## [Dataset rows]
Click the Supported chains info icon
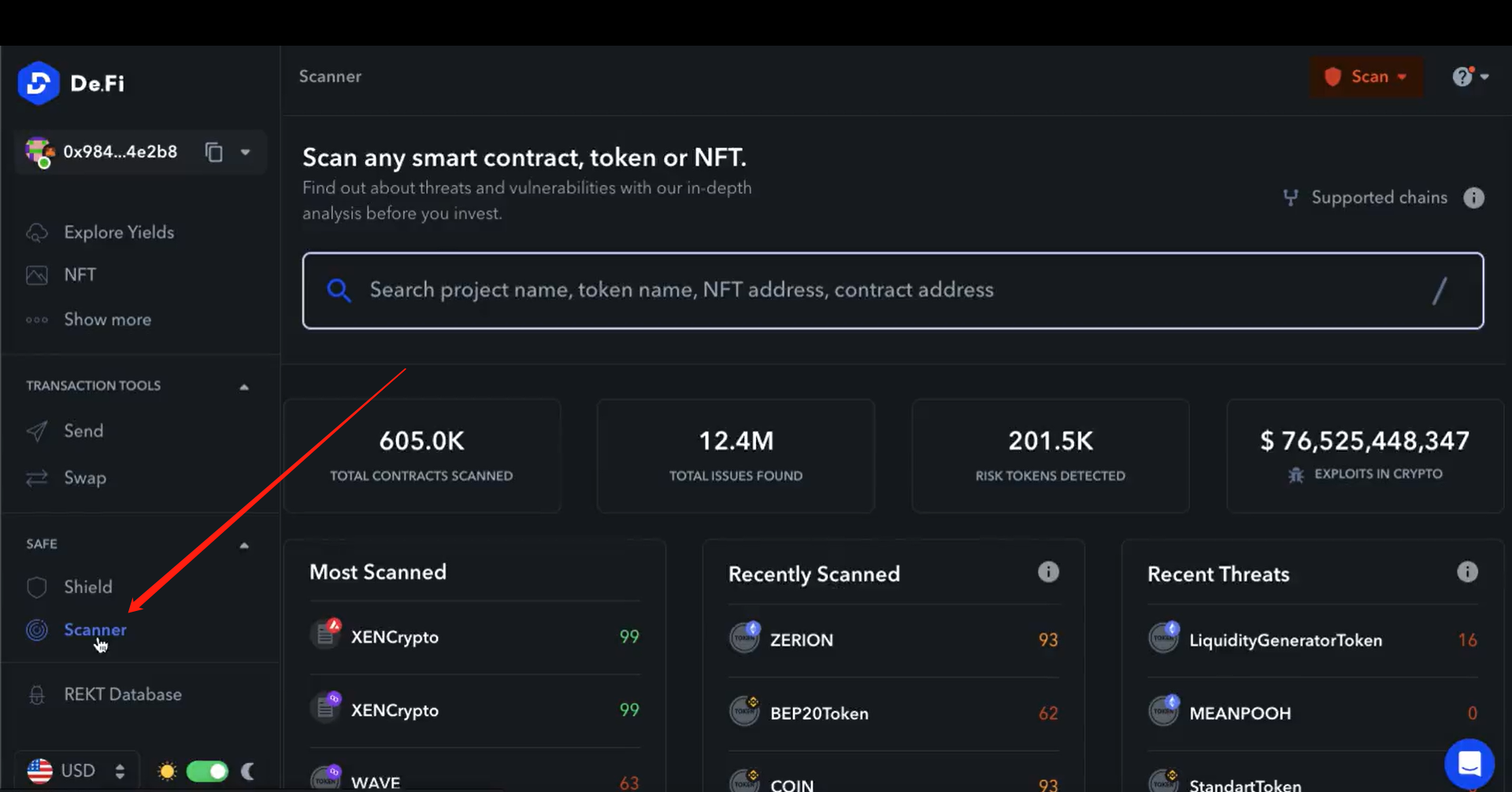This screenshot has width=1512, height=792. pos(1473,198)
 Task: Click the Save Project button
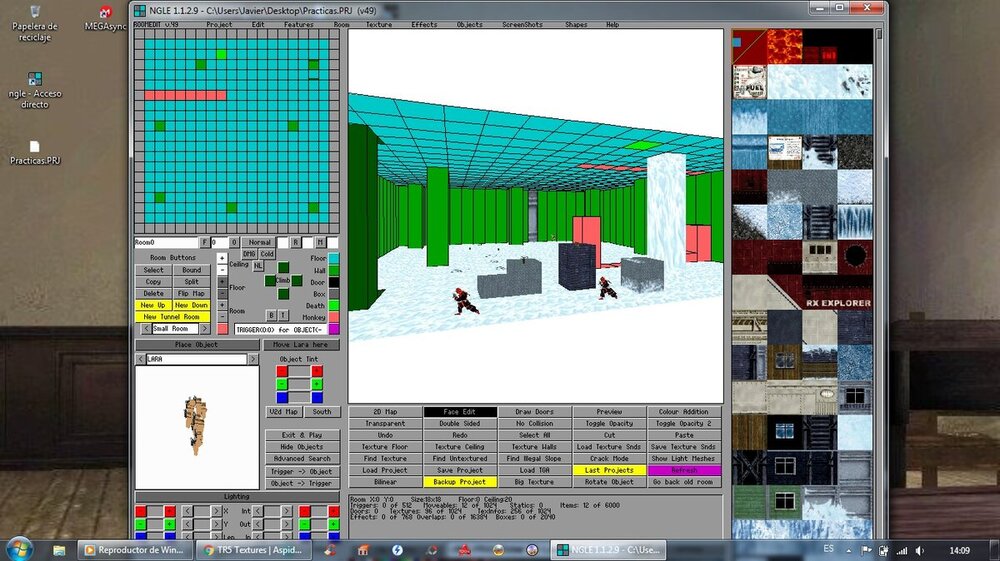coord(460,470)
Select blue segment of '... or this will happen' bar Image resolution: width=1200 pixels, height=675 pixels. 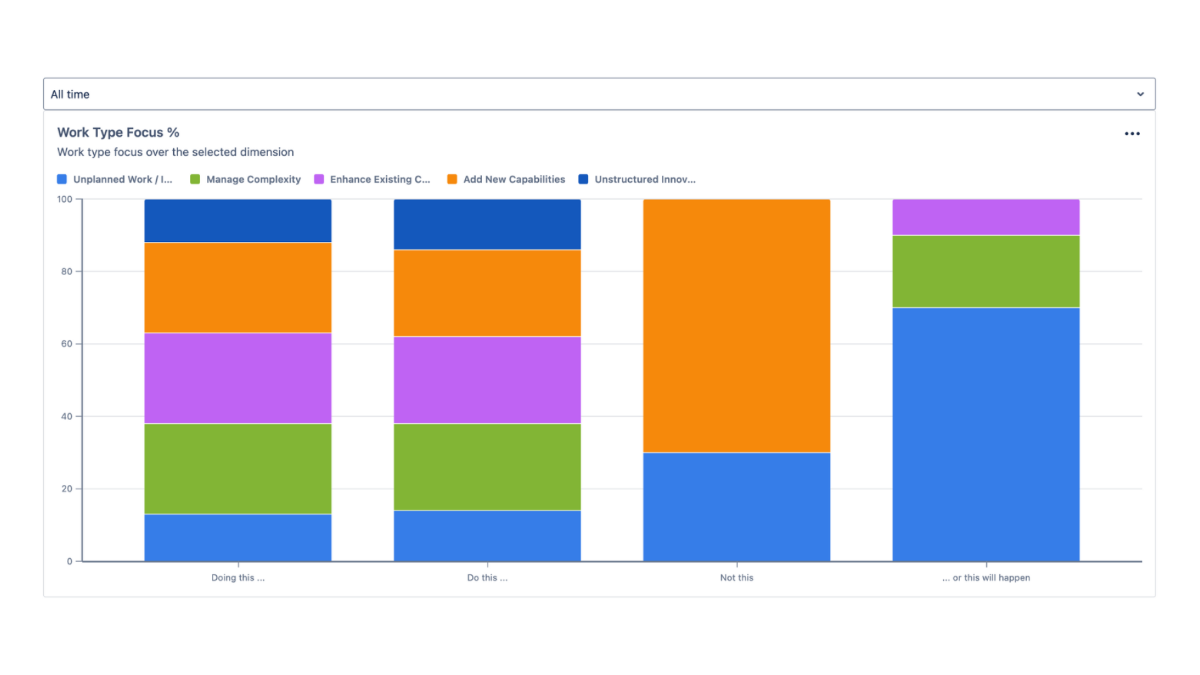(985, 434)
...
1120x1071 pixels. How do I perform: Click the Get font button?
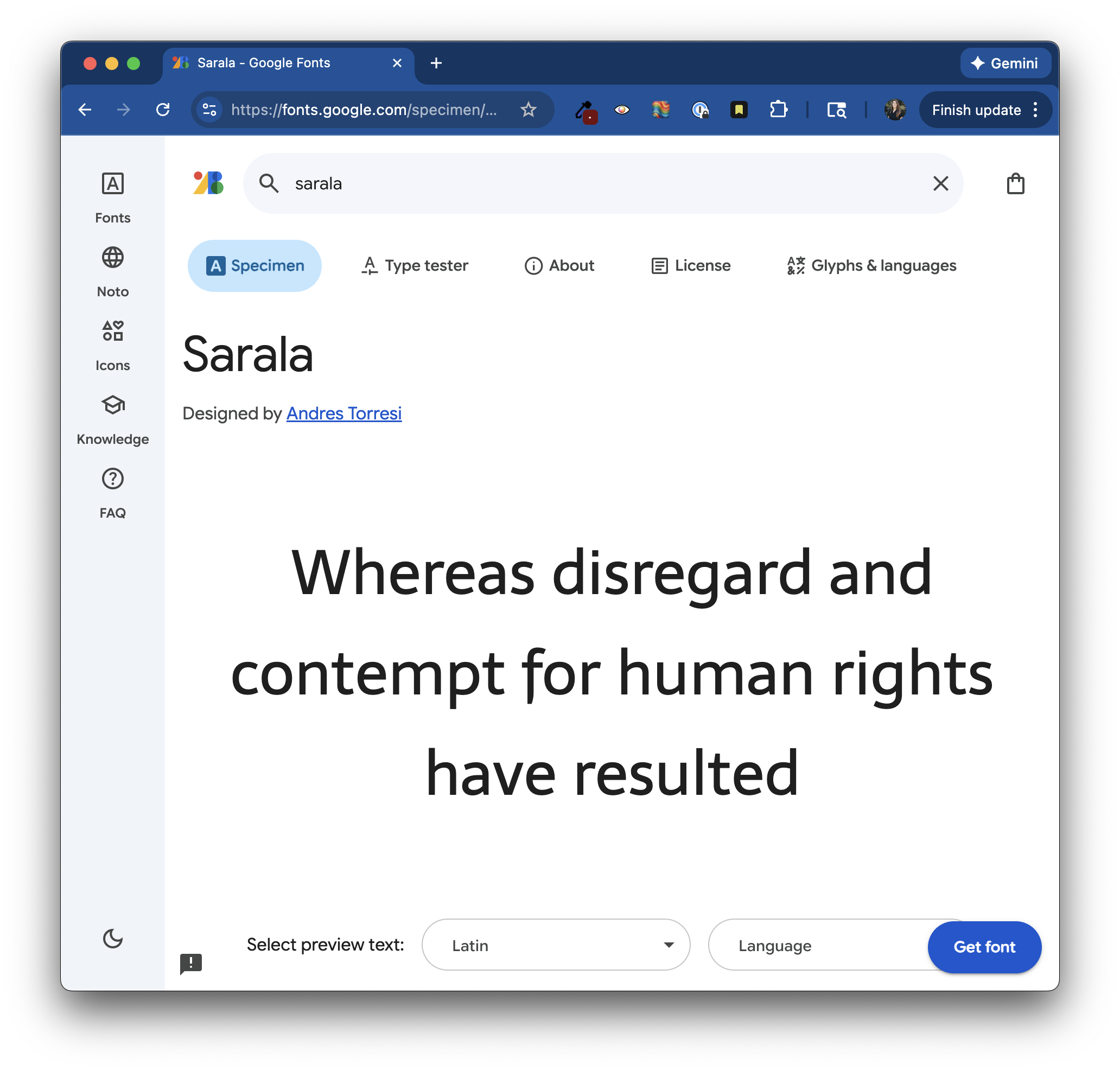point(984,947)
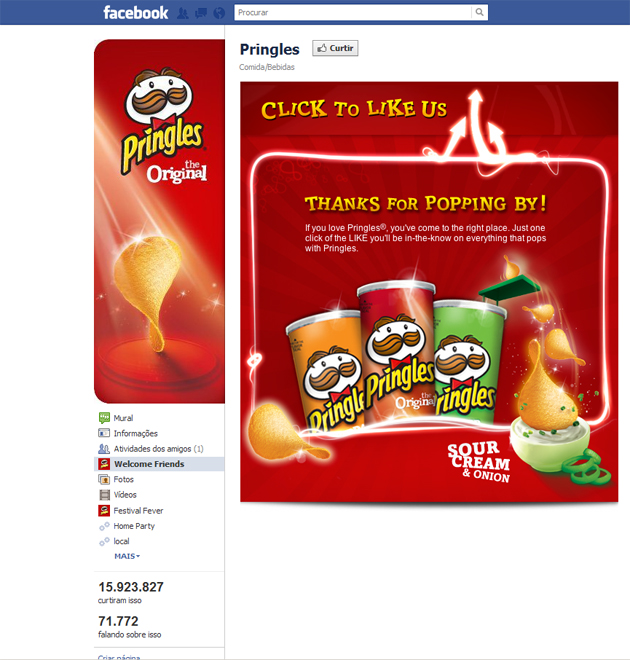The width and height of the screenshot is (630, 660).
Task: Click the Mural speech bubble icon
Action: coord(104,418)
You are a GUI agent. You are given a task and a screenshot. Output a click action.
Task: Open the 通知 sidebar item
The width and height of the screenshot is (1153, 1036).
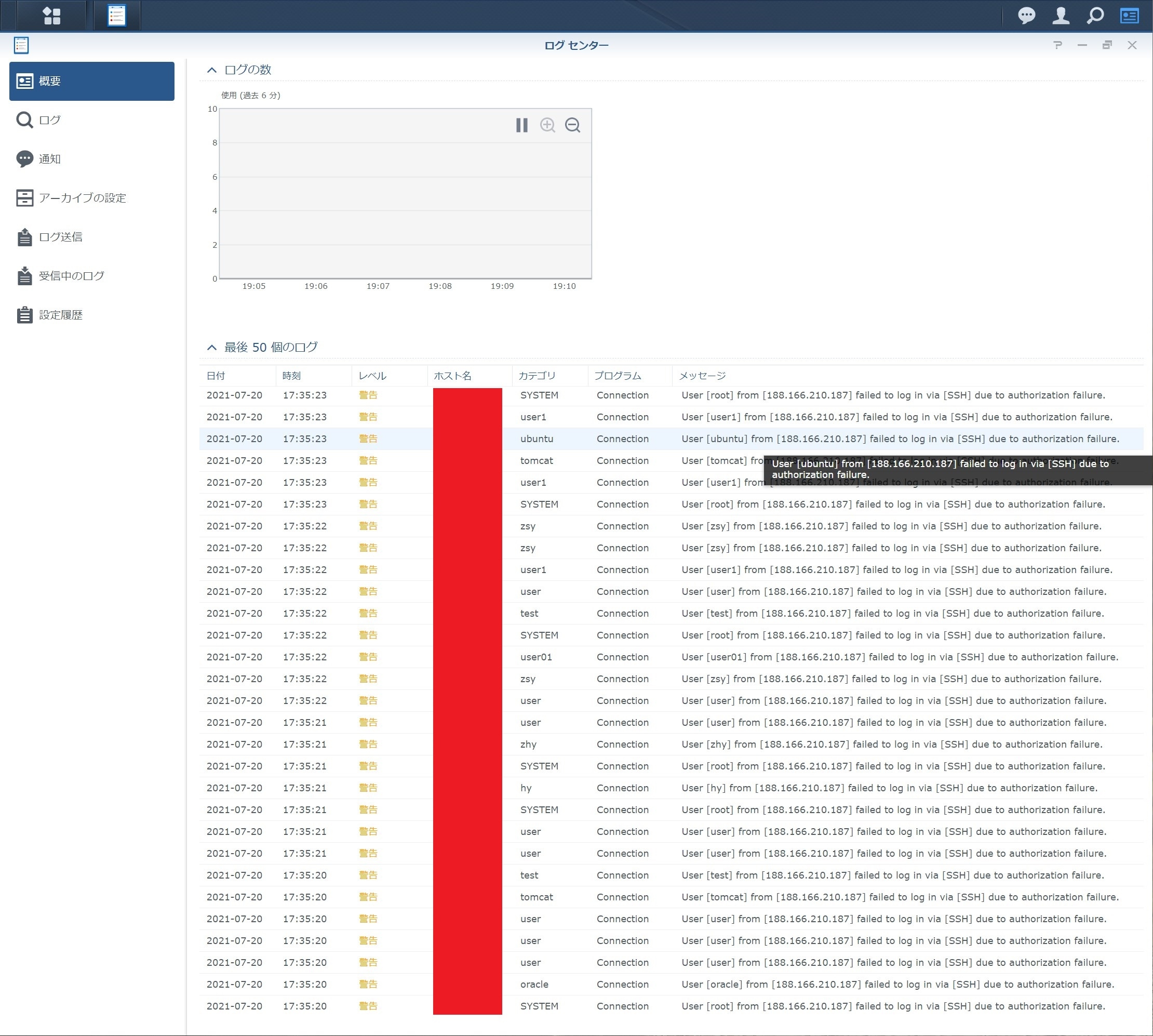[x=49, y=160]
--
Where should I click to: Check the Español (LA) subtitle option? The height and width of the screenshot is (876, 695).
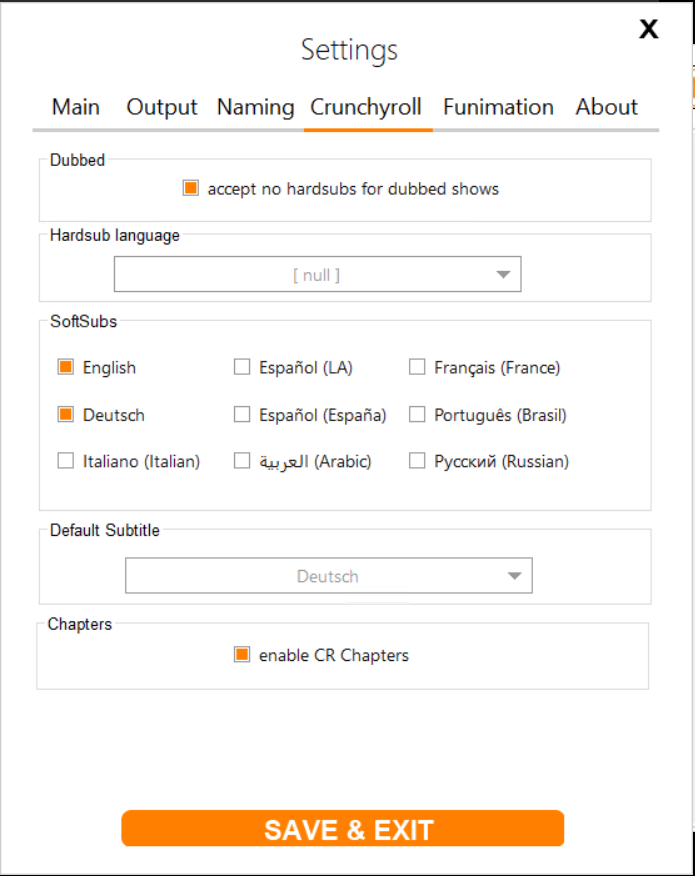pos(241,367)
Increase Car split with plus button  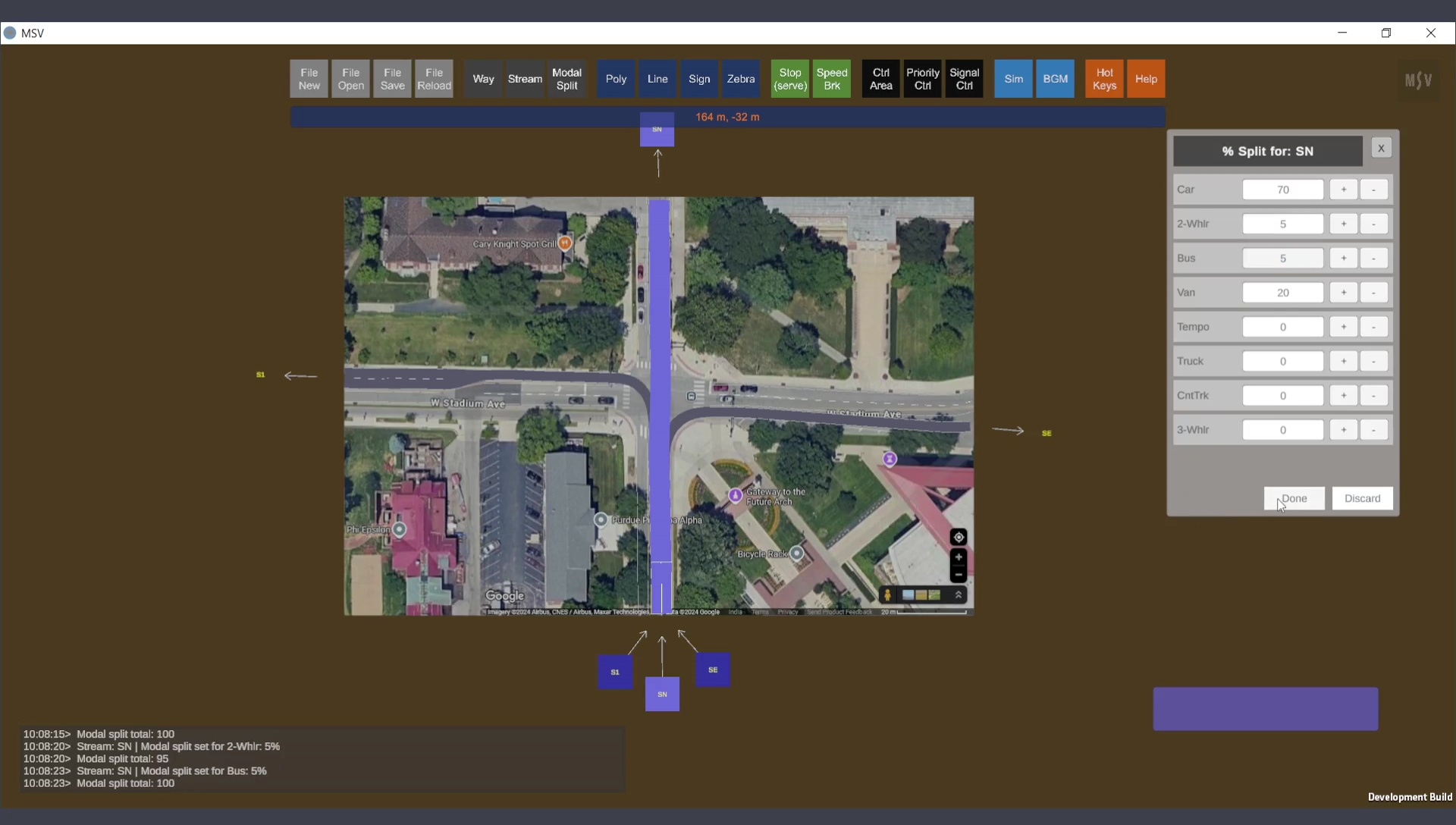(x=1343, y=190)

## [Work required]
Could you reproduce, word for word, the stretch of records from the line containing "You are a GUI" through the line containing "[x=49, y=160]", leaving out the pictures?

## [Solution below]
You are a GUI agent. You are given a task and a screenshot. Output a click action.
Task: Open the 通知 sidebar item
The width and height of the screenshot is (1153, 1036).
[x=49, y=160]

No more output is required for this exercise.